The Bagladies have held spaces for me and let speak without saying anything. They’ve seen me ugly cry, made me ugly cry (with laughter), picked me up, pushed me forward, and not cared that I am often just a little bit too sweary. From being on a beach with kin to connecting to the other side of the world to go to sleep safely, the affirmative group of scholars have got one another and are actively cheering each other on.

A few Bag Ladies on tour at ECQI

More recently I have made more connections due to conferences and workshops that I can see will flourish into even more affirmative spaces and I am so excited by the possibilities, the what ifs that are coming out of the conversations that we are having. I have people. I am people to others. So I’m ok.

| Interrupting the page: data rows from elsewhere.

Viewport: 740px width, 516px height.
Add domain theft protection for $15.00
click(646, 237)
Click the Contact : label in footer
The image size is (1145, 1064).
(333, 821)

I thank God daily that He has placed me in these groups, and others, that mean I have opportunity to be brave but what if you don’t? The articles I have read have suggested finding support groups is the way to go to maintain a sense of security and sanity – if education hasn’t taken it away from you already. They suggest the antidote to the infection is for educational institutes to signpost and facilitate the spaces and places that allow for the organic growth of relationships. What they don’t suggest is an overhaul of the system that causes the illness.

I don’t have the answer to this, but I do have the question. If you’re in education as a student or practitioner, do you have your army yet? There is a stark reality waiting for you and it’s that you can’t do this on your own, you need your kin (Haraway, 2016) with you. It’s not weakness to say you need others to fight with you, it’s good strategy.

So, as you continue with your march; it’s time to ask, it’s you and what army?


Cope-Watson, G., & Betts, A. S. (2010). Confronting otherness: An e-conversation between doctoral students living with the Imposter Syndrome. Canadian Journal for New Scholars in Education/Revue canadienne des jeunes chercheures et chercheurs en éducation3(1).

Haraway, D (2016) Staying with the Trouble Duke University Press

Sverdlik, A., Hall, N. C., & McAlpine, L. (2020). PhD imposter syndrome: Exploring antecedents, consequences, and implications for doctoral well-being. International Journal of Doctoral Studies15, 737-758.

 

One thought on “You and what army?

  1. After a long career, the only thing I regret is not having built this army along the way. Work always seemed so urgent and took so many hours. No time to share, to build something that was so much more important.